The body, in which all parliamentary groups are represented, basically has the task of supporting the President of the Landtag in conducting parliamentary business. Among other things, it meets at short notice for confidential consultations when plenary debates get out of hand. In this case, the session must be suspended for half an hour. In the end, the council of elders did not come to a unanimous conclusion on the matter, but at least the subsequent debate was less heated.
In the year that is drawing to a close, there were eleven meetings of the Council of Elders, one more than in 2021. Because the body does not only meet when conflicts suddenly arise, but also deals with other matters, the total number of all meetings is a suitable indicator for the climate in the Parliament, however, only to a limited extent. The number of complaints is more meaningful: this year six were issued, in 2021 there were only three.

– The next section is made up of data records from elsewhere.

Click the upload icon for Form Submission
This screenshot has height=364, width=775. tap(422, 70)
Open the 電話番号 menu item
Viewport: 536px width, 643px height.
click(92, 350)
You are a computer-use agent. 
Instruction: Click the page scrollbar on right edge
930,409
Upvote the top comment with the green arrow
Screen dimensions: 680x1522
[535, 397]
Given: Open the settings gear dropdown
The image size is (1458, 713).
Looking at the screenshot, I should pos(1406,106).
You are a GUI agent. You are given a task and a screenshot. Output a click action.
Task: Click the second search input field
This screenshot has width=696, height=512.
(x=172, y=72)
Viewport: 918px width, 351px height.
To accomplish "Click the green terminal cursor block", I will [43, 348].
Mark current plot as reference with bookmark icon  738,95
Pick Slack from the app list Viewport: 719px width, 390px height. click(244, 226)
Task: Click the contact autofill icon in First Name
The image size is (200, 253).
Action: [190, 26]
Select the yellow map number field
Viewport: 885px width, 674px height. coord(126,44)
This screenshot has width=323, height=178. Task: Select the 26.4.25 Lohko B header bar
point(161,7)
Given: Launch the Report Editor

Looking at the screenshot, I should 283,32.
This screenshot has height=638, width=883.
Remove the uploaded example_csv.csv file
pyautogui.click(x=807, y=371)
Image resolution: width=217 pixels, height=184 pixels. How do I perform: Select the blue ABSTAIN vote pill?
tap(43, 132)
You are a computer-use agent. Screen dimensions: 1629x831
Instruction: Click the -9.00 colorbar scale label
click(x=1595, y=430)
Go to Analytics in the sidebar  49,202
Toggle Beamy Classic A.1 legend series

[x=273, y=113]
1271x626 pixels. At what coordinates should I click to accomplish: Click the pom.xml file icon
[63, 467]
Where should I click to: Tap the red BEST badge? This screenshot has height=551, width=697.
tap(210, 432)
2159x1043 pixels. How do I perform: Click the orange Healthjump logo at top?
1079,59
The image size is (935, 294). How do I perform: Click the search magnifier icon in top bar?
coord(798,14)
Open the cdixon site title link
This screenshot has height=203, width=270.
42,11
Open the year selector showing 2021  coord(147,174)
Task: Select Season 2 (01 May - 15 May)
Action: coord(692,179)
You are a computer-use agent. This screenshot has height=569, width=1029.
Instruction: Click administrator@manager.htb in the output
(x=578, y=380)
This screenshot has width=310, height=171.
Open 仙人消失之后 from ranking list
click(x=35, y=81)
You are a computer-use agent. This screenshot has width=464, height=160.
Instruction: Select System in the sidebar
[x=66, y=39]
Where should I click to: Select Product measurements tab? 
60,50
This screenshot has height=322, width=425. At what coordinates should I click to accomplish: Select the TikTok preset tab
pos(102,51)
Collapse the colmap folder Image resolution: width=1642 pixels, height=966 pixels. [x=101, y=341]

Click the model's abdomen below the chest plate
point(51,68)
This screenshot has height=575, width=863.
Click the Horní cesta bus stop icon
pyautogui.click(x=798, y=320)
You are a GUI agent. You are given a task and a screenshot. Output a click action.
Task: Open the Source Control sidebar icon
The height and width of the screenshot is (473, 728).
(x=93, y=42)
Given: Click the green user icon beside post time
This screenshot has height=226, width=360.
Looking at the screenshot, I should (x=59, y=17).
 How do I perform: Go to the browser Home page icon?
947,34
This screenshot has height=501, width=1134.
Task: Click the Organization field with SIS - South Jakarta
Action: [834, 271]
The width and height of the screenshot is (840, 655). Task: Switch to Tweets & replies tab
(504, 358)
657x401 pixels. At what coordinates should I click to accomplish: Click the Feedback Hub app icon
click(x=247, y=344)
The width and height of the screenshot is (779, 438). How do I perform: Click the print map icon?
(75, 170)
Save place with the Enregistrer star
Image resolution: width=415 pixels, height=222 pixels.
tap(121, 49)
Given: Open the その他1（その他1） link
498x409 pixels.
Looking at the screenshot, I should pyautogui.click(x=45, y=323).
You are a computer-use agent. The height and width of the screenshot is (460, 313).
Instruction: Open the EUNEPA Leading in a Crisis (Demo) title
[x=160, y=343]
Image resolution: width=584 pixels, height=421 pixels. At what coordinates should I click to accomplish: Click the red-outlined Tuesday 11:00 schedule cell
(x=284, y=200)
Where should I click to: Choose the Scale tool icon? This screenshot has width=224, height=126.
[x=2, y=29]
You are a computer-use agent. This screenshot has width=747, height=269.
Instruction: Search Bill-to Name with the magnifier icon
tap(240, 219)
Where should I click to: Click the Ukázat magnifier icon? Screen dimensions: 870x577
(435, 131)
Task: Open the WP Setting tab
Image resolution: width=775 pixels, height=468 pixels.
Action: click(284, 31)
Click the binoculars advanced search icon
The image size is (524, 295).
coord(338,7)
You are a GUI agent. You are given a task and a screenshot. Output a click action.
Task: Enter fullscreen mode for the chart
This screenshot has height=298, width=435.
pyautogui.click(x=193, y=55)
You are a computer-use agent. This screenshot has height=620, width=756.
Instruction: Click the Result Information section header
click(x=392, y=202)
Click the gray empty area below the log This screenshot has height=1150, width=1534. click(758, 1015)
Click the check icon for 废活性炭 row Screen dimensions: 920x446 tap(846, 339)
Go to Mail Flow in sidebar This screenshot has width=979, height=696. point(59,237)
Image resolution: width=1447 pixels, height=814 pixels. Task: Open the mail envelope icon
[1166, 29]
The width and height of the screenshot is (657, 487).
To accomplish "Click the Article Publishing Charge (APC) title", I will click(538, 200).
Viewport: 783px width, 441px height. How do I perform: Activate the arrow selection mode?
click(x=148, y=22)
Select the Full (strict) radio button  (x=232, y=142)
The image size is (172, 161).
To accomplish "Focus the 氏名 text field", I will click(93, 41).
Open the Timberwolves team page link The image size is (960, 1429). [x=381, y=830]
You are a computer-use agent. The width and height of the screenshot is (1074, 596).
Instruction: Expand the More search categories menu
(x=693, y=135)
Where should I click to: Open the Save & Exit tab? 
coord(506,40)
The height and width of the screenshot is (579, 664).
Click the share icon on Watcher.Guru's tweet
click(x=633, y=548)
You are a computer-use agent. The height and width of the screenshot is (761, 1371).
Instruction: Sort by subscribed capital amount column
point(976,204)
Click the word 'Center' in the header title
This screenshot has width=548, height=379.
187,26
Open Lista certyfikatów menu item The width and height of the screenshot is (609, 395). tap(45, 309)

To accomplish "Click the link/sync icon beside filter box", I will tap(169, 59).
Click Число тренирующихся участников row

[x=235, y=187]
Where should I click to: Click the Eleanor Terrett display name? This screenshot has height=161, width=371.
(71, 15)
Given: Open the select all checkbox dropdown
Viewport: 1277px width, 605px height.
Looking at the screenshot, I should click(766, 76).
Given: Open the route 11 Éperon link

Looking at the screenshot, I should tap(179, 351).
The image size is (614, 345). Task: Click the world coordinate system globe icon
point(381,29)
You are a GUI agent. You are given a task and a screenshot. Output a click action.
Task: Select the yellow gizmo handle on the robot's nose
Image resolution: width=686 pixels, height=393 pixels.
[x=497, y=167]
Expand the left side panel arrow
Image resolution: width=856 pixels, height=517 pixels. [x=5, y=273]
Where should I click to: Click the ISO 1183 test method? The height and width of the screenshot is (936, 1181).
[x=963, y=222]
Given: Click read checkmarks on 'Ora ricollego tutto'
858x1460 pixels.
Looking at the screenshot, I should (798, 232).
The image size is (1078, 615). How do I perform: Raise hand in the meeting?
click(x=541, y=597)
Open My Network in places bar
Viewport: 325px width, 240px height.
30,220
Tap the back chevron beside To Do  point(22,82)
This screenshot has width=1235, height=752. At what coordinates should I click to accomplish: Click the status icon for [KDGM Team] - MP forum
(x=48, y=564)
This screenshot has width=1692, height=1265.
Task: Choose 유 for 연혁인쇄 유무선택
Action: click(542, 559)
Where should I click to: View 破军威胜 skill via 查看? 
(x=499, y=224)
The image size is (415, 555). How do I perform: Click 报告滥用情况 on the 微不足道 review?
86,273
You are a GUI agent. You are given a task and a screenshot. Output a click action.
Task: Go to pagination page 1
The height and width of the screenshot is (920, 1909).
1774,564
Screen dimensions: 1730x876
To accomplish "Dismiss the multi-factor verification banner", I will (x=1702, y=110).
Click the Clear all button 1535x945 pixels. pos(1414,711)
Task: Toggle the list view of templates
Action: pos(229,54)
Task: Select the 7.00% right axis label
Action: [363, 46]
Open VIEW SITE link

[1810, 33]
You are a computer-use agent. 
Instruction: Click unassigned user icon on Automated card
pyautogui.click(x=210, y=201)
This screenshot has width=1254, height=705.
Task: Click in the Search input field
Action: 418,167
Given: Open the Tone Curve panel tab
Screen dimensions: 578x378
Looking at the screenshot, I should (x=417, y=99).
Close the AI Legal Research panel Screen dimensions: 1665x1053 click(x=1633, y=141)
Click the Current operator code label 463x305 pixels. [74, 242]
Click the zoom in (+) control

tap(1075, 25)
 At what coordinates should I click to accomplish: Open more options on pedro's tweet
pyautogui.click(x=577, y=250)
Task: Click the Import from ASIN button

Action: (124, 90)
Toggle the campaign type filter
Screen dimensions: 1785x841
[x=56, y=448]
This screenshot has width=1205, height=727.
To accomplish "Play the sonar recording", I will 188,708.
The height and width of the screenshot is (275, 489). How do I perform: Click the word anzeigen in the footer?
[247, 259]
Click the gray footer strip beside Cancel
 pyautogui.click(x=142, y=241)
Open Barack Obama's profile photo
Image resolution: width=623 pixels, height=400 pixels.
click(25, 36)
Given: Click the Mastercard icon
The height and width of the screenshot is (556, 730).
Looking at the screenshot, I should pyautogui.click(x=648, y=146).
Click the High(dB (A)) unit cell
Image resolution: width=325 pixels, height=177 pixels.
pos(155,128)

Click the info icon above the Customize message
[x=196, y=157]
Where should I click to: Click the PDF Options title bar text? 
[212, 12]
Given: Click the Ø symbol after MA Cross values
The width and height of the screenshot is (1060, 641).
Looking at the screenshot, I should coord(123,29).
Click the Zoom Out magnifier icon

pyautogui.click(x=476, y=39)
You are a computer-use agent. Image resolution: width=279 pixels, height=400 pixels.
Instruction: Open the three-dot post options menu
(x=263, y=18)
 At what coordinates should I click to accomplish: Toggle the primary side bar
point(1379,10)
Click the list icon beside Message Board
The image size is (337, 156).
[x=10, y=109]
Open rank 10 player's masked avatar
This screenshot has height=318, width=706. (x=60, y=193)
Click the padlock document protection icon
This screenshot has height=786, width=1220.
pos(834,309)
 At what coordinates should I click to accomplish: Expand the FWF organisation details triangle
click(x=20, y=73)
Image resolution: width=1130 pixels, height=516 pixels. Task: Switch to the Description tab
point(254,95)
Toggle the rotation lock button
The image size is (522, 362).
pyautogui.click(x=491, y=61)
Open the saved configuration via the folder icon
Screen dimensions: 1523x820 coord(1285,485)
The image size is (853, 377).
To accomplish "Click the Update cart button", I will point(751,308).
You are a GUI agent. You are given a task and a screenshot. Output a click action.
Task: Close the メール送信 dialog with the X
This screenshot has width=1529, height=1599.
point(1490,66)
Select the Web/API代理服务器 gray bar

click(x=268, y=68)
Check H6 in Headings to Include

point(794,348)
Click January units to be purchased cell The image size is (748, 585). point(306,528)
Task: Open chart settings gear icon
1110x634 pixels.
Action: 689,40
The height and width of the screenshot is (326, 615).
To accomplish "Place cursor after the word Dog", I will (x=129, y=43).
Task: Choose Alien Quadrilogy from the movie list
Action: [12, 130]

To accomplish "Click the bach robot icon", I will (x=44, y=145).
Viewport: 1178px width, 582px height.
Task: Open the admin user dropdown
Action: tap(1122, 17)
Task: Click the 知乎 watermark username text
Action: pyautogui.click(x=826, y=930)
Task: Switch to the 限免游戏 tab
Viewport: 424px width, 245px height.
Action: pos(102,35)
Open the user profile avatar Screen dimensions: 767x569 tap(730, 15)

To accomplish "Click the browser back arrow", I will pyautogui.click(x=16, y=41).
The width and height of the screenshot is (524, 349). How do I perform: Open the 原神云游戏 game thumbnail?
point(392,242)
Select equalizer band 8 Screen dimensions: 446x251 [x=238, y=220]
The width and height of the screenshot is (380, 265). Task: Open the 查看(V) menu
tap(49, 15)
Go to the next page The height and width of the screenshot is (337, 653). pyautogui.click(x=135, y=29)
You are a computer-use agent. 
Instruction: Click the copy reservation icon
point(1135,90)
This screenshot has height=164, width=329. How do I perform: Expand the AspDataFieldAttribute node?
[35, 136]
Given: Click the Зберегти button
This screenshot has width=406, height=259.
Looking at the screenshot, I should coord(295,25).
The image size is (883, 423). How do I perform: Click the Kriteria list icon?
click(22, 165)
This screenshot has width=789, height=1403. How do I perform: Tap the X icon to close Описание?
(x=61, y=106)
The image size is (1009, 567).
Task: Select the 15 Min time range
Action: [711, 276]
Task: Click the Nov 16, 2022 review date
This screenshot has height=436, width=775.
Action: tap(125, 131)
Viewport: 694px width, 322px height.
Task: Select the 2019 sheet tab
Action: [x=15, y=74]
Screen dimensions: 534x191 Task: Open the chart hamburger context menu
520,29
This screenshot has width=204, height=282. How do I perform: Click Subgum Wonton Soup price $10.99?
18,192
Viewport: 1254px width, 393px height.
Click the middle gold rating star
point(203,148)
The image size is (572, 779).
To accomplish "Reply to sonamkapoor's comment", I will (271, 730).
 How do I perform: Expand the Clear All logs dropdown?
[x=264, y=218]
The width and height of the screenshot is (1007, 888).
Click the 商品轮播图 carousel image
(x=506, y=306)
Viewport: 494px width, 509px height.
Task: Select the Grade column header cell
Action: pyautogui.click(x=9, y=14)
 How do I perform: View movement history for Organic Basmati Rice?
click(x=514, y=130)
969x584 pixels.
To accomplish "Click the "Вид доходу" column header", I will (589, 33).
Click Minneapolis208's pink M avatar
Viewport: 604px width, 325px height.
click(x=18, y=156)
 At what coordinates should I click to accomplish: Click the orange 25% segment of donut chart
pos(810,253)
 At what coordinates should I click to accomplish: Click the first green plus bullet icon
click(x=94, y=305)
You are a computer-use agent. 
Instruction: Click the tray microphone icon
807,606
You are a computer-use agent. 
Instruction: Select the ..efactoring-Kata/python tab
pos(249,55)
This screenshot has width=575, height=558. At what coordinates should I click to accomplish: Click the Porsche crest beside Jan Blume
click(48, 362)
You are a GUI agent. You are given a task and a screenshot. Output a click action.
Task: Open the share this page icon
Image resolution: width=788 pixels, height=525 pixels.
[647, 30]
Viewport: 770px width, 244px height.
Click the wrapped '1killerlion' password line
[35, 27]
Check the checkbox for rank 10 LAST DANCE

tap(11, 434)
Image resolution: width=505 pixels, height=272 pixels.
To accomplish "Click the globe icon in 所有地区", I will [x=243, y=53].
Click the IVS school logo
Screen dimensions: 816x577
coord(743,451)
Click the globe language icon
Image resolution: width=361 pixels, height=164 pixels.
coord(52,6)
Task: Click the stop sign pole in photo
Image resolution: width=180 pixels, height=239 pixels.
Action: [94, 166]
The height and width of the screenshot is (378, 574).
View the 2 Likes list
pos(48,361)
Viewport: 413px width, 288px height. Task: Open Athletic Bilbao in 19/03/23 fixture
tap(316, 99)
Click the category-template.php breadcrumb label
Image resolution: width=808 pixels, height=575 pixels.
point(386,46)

“The state parliament is as always”
They are due when a member of parliament “interrupts in a way that hurts him personally or violates the dignity or order of the house”, as stated in the rules of procedure of the state parliament. From the point of view of the session president, this was the case, for example, when Frank Grobe (AfD) accused the left in a socio-political debate that it was not about workers, but about “milk cattle capable of work”.
MPs who have already been reprimanded and misbehave again in the same session are called to order. Depending on the severity of the violation, this can also happen immediately after the first statement. This is what happened to Jan Schalauske, the parliamentary group leader of the Left Party, when he called AfD MPs “brown agitators”. “That’s not possible,” admonished the President of the session, Frank Lortz (CDU). After not a single call to order was necessary in 2021, two were registered in the year that was drawing to a close.
In 31 plenary sessions, which often lasted a day, the MPs held a total of more than 2,200 speeches, which are recorded verbatim on around 2,600 closely printed pages. “The state parliament is the same as always,” said today’s Prime Minister Boris Rhein in an interview with the FAZ when he took over the office of President of the state parliament at the beginning of 2019. From the point of view of the Union politician, who has known the operation in Wiesbaden for more than two decades, the reputation of being “the toughest parliament in the republic” is not deserved. In some other federal states it is actually more violent, said Rhein.
Astrid Wallmann, Rhein’s successor at the head of parliament since the summer, sees things similarly. The forty-three-year-old notes that in the past there were significantly more meetings interrupted with discussions by the Council of Elders than today. “In any case, I wouldn’t say that the tone has generally become rougher.” Democracy thrives on the hard struggle for the best arguments, but there are of course limits. “And I realize that a rough tone tends to put people off,” reports the Speaker of Parliament. That is why she is relieved that the culture of debate in the plenary debates in Wiesbaden is developing positively.
This is not due to her personally, but to the discipline of the MPs. However: “What cannot be tolerated at all are personally hurtful statements.” Wallmann says she will continue to take decisive action against such transgressions. The principle also applies in a democracy: “The sound makes the music.”